**Your instructions:**
Your response should consist of every entry, unchanged.

**Exercise data:**

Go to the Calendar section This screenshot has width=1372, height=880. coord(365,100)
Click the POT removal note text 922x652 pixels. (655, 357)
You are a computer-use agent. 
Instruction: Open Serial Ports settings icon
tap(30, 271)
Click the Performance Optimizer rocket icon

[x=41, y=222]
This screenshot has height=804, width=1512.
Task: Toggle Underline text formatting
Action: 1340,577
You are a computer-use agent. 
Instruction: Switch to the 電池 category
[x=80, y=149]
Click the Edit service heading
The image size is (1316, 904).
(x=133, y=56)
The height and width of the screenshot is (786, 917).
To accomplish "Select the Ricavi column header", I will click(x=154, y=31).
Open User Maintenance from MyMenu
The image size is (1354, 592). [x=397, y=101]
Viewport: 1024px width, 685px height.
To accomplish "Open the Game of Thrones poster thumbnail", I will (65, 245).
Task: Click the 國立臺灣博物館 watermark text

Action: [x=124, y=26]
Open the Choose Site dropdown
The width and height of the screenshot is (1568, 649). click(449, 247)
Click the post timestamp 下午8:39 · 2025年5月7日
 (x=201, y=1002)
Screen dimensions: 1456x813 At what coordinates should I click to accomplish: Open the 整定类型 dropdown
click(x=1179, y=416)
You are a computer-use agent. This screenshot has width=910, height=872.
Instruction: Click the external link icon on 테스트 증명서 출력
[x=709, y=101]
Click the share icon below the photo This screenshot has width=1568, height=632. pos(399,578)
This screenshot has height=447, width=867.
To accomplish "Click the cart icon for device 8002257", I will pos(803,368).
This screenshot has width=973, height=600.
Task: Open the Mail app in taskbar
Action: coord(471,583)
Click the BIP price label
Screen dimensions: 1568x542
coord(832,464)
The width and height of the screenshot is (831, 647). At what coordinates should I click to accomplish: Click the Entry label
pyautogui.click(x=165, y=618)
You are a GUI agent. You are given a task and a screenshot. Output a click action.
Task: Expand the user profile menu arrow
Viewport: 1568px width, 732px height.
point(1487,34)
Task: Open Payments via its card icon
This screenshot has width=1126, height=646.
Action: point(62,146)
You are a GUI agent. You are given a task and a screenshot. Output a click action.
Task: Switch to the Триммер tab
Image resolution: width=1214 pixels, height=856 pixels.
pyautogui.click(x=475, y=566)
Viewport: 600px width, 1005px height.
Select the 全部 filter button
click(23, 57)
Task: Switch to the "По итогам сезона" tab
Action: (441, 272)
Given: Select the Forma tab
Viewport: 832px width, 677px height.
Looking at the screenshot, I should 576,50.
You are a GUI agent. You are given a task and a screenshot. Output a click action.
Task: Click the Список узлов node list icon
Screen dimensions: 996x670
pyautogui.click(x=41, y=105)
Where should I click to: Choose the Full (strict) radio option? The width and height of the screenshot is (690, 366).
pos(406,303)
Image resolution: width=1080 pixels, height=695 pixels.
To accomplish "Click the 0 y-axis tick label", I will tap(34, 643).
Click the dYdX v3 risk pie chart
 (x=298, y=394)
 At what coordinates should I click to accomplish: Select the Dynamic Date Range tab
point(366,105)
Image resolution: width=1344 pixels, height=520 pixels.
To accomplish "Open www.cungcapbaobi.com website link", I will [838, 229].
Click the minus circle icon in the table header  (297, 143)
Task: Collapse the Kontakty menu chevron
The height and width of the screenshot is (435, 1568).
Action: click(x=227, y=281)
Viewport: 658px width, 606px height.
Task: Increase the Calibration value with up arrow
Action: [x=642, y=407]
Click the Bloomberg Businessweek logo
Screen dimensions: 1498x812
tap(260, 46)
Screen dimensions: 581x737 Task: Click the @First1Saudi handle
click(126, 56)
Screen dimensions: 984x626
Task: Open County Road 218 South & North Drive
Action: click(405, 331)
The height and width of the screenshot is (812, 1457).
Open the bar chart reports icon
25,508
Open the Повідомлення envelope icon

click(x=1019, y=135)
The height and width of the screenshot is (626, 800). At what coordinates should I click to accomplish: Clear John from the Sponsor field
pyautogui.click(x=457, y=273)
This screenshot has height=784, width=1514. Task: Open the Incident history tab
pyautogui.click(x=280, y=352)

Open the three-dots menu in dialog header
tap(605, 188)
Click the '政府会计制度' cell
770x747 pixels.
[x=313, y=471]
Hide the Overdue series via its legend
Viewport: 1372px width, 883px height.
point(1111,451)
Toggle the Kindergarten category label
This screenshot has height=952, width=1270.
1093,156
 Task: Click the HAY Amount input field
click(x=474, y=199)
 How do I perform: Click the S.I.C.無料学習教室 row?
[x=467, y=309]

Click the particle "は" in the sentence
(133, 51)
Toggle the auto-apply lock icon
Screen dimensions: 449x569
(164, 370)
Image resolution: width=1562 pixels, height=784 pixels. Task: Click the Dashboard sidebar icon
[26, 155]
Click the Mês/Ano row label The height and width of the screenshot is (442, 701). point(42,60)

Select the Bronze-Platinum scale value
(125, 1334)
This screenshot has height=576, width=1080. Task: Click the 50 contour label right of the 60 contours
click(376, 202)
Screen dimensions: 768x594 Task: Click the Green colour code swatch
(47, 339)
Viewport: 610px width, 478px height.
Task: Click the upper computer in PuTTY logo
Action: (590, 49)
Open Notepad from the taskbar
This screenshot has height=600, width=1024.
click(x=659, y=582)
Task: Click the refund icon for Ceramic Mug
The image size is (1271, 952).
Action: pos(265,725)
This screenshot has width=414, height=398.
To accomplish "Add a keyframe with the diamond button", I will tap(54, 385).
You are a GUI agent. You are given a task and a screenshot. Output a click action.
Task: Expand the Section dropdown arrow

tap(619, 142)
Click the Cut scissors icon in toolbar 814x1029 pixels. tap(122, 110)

**Solved exercise:**
Go to the Calendar section This screenshot has width=1372, height=880. coord(365,100)
Click the POT removal note text 922x652 pixels. (655, 357)
You are a computer-use agent. 
Instruction: Open Serial Ports settings icon
tap(30, 271)
Click the Performance Optimizer rocket icon

[x=41, y=222]
This screenshot has height=804, width=1512.
Task: Toggle Underline text formatting
Action: 1340,577
You are a computer-use agent. 
Instruction: Switch to the 電池 category
[x=80, y=149]
Click the Edit service heading
The image size is (1316, 904).
(x=133, y=56)
The height and width of the screenshot is (786, 917).
To accomplish "Select the Ricavi column header", I will click(x=154, y=31).
Open User Maintenance from MyMenu
The image size is (1354, 592). [x=397, y=101]
Viewport: 1024px width, 685px height.
To accomplish "Open the Game of Thrones poster thumbnail", I will (65, 245).
Task: Click the 國立臺灣博物館 watermark text

Action: [x=124, y=26]
Open the Choose Site dropdown
The width and height of the screenshot is (1568, 649). click(449, 247)
Click the post timestamp 下午8:39 · 2025年5月7日
 (x=201, y=1002)
Screen dimensions: 1456x813 At what coordinates should I click to accomplish: Open the 整定类型 dropdown
click(x=1179, y=416)
You are a computer-use agent. This screenshot has width=910, height=872.
Instruction: Click the external link icon on 테스트 증명서 출력
[x=709, y=101]
Click the share icon below the photo This screenshot has width=1568, height=632. pos(399,578)
This screenshot has height=447, width=867.
To accomplish "Click the cart icon for device 8002257", I will pos(803,368).
This screenshot has width=973, height=600.
Task: Open the Mail app in taskbar
Action: coord(471,583)
Click the BIP price label
Screen dimensions: 1568x542
coord(832,464)
The width and height of the screenshot is (831, 647). At what coordinates should I click to accomplish: Click the Entry label
pyautogui.click(x=165, y=618)
You are a GUI agent. You are given a task and a screenshot. Output a click action.
Task: Expand the user profile menu arrow
Viewport: 1568px width, 732px height.
point(1487,34)
Task: Open Payments via its card icon
This screenshot has width=1126, height=646.
Action: point(62,146)
You are a GUI agent. You are given a task and a screenshot. Output a click action.
Task: Switch to the Триммер tab
Image resolution: width=1214 pixels, height=856 pixels.
pyautogui.click(x=475, y=566)
Viewport: 600px width, 1005px height.
Select the 全部 filter button
click(23, 57)
Task: Switch to the "По итогам сезона" tab
Action: (441, 272)
Given: Select the Forma tab
Viewport: 832px width, 677px height.
Looking at the screenshot, I should 576,50.
You are a GUI agent. You are given a task and a screenshot. Output a click action.
Task: Click the Список узлов node list icon
Screen dimensions: 996x670
pyautogui.click(x=41, y=105)
Where should I click to: Choose the Full (strict) radio option? The width and height of the screenshot is (690, 366).
pos(406,303)
Image resolution: width=1080 pixels, height=695 pixels.
To accomplish "Click the 0 y-axis tick label", I will tap(34, 643).
Click the dYdX v3 risk pie chart
 (x=298, y=394)
 At what coordinates should I click to accomplish: Select the Dynamic Date Range tab
point(366,105)
Image resolution: width=1344 pixels, height=520 pixels.
To accomplish "Open www.cungcapbaobi.com website link", I will [838, 229].
Click the minus circle icon in the table header  (297, 143)
Task: Collapse the Kontakty menu chevron
The height and width of the screenshot is (435, 1568).
Action: click(x=227, y=281)
Viewport: 658px width, 606px height.
Task: Increase the Calibration value with up arrow
Action: [x=642, y=407]
Click the Bloomberg Businessweek logo
Screen dimensions: 1498x812
tap(260, 46)
Screen dimensions: 581x737 Task: Click the @First1Saudi handle
click(126, 56)
Screen dimensions: 984x626
Task: Open County Road 218 South & North Drive
Action: click(405, 331)
The height and width of the screenshot is (812, 1457).
Open the bar chart reports icon
25,508
Open the Повідомлення envelope icon

click(x=1019, y=135)
The height and width of the screenshot is (626, 800). At what coordinates should I click to accomplish: Clear John from the Sponsor field
pyautogui.click(x=457, y=273)
This screenshot has height=784, width=1514. Task: Open the Incident history tab
pyautogui.click(x=280, y=352)

Open the three-dots menu in dialog header
tap(605, 188)
Click the '政府会计制度' cell
770x747 pixels.
[x=313, y=471]
Hide the Overdue series via its legend
Viewport: 1372px width, 883px height.
point(1111,451)
Toggle the Kindergarten category label
This screenshot has height=952, width=1270.
1093,156
 Task: Click the HAY Amount input field
click(x=474, y=199)
 How do I perform: Click the S.I.C.無料学習教室 row?
[x=467, y=309]

Click the particle "は" in the sentence
(133, 51)
Toggle the auto-apply lock icon
Screen dimensions: 449x569
(164, 370)
Image resolution: width=1562 pixels, height=784 pixels. Task: Click the Dashboard sidebar icon
[26, 155]
Click the Mês/Ano row label The height and width of the screenshot is (442, 701). point(42,60)

Select the Bronze-Platinum scale value
(125, 1334)
This screenshot has height=576, width=1080. Task: Click the 50 contour label right of the 60 contours
click(376, 202)
Screen dimensions: 768x594 Task: Click the Green colour code swatch
(47, 339)
Viewport: 610px width, 478px height.
Task: Click the upper computer in PuTTY logo
Action: (590, 49)
Open Notepad from the taskbar
This screenshot has height=600, width=1024.
click(x=659, y=582)
Task: Click the refund icon for Ceramic Mug
The image size is (1271, 952).
Action: pos(265,725)
This screenshot has width=414, height=398.
To accomplish "Add a keyframe with the diamond button", I will tap(54, 385).
You are a GUI agent. You are given a task and a screenshot. Output a click action.
Task: Expand the Section dropdown arrow

tap(619, 142)
Click the Cut scissors icon in toolbar 814x1029 pixels. tap(122, 110)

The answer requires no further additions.